Dieser Bereich ist gedacht um Ihn mirt Inhalt zu füllen, dewr für Browser gedacht ist, die nicht in der Lage sind FRAMES anzuzeigen , sprich dieser Bereich sollte schlicht gehalten einen Hinweis für ältere Broweser oder eine einfache alternative Seite ( am besten auch ohne Tabnellen und so enthalten )


----------



## realdave (24. März 2002)

Also ist dieser noframes Bereich so was ähnliches wie eine Startseite, auf der ich dem Besucher mehrere Alternativen meiner Seite zur Auswahl gebe?


----------



## Thomas Lindner (24. März 2002)

Stellen wir uns mal folgende Situation vor:

Ein Besucher kommt auf Deine Page mit einem Browser aus der "Steinzeit" *g* und daher kann er keine Frames betrachten.

Der Browser macht nun folgendes, der liest deinen Quelltext zeilenweise von oben nach unten und ignoriert alle Einträgem, die er nicht kennt, somit auch den Bereich in dem dein Frameset steht.
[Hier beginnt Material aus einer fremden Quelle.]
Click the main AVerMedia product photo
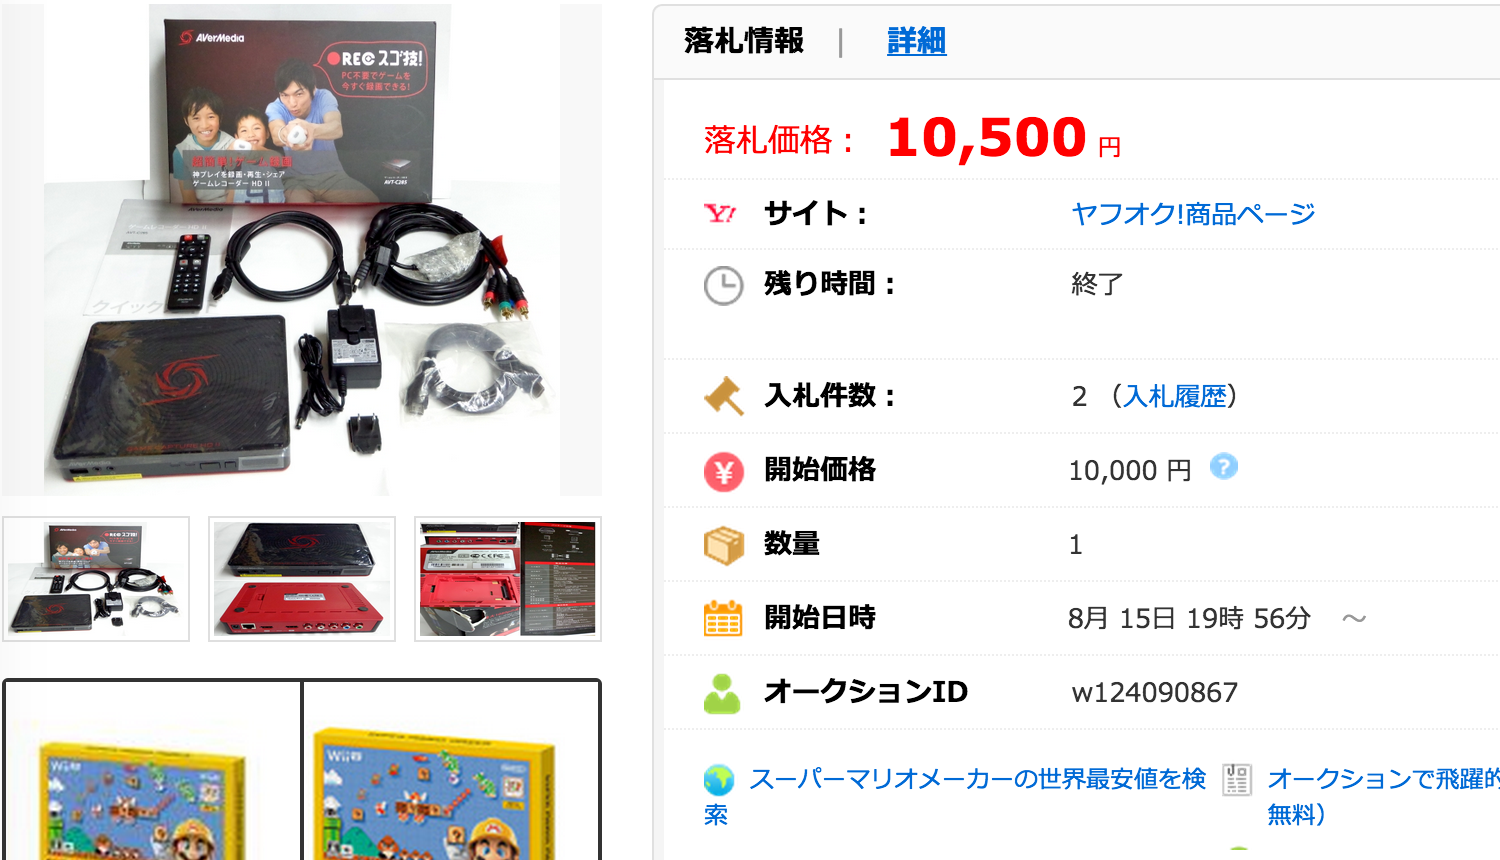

Er liest also nur den Bereich ein, der im No Frames steht:

<no frames>

Was hast Du für einen alten Browser?

</no Frames>

Ausgabe beim User:

WAS HAST DU FÜR EINEN ALTEN BROWSER?

Während der User mit dem neuen Browser dein Frameset kanns normal sieht und der Broser den Eintrag <noframes> überspringt und nicht anzeigt.

Das passiert also alles automatisch ohne da zutun des Anwenders/Users, das macht der Browser alleine nach dm IF Then else Prinzip:

If (Wenn) then (dann) else (sonst)

Wenn Frames angezeit werden können lade das Farmeset komplett, sonst lade nur den Text (Seite), dser sich im <no frames> Tag befindet.
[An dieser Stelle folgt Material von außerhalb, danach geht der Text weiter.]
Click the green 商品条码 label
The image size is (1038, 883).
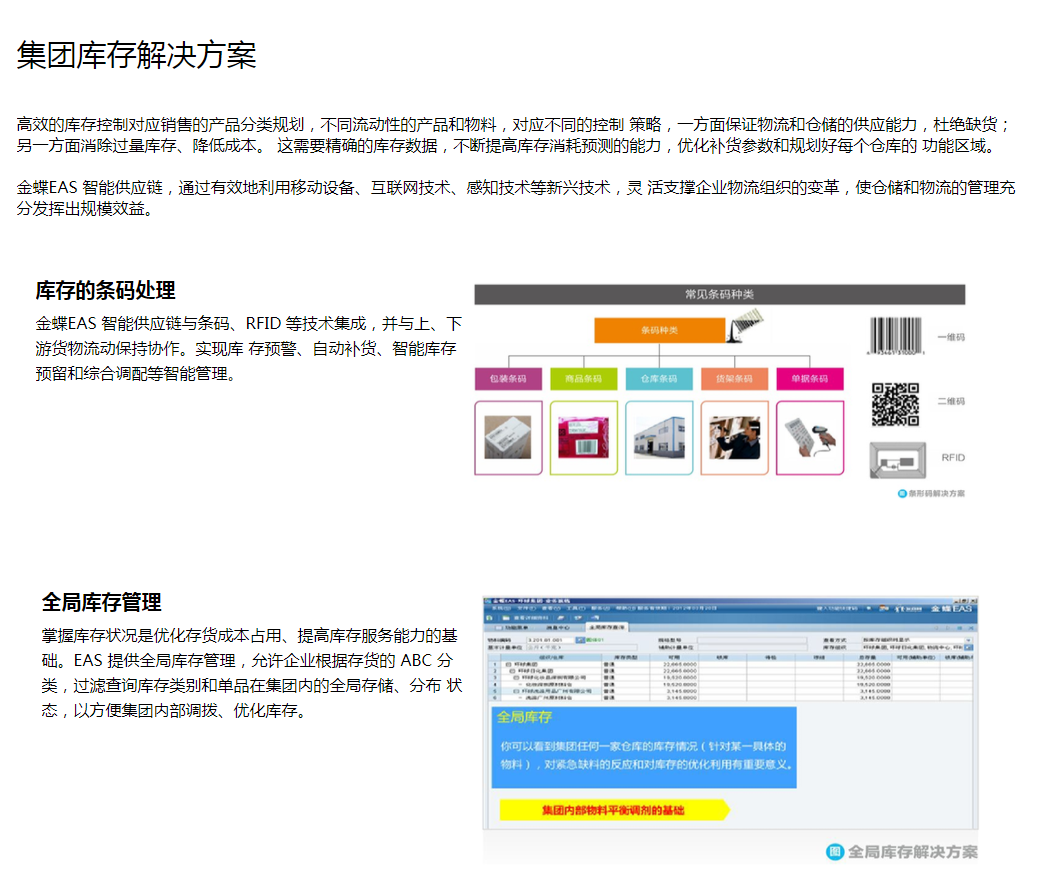click(x=583, y=379)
Such mal nach dem Tool ( Achtung : Shareware ): Browserola, der kann dir das demonstrieren, da er unterschiedliche Browser simuliert.


----------



## Tribalman (26. März 2002)

Schön erklärt  

Könntest Du *bitteh* trotzdem Deine Signatur 
*etwas* schmaler gestalten. Thx

Tribal

P.S.: Wer zur Hölle benutzt überhaupt
noch Browser die keine Frames darstellen
können …


----------



## sam (26. März 2002)

keiner......noframes kann man sich heutzutage schenken


----------



## Adam Wille (26. März 2002)

Hi,

ich würde euch dennoch raten, in den noframes-Bereich einer Seite möglichen Content einfach mal stichpunkterweise einzutragen, da Suchmaschinen zum Teil ja in den noframes-Bereich gucken.
Und da hat man dann nen - auf deutsch gesagt - ******dreck davon, dass da steht:


> WAS HAST DU FÜR EINEN ALTEN BROWSER?




Geist


----------



## sam (27. März 2002)

jo, dann schreibt man lieber rein: BENUTZ NE ANDERE SUCHMASCHINE


----------



## Adam Wille (27. März 2002)

Sachen gibt's...


----------



## sam (27. März 2002)

...die gibts gar nicht!


----------



## Psyclic (27. März 2002)

lol


----------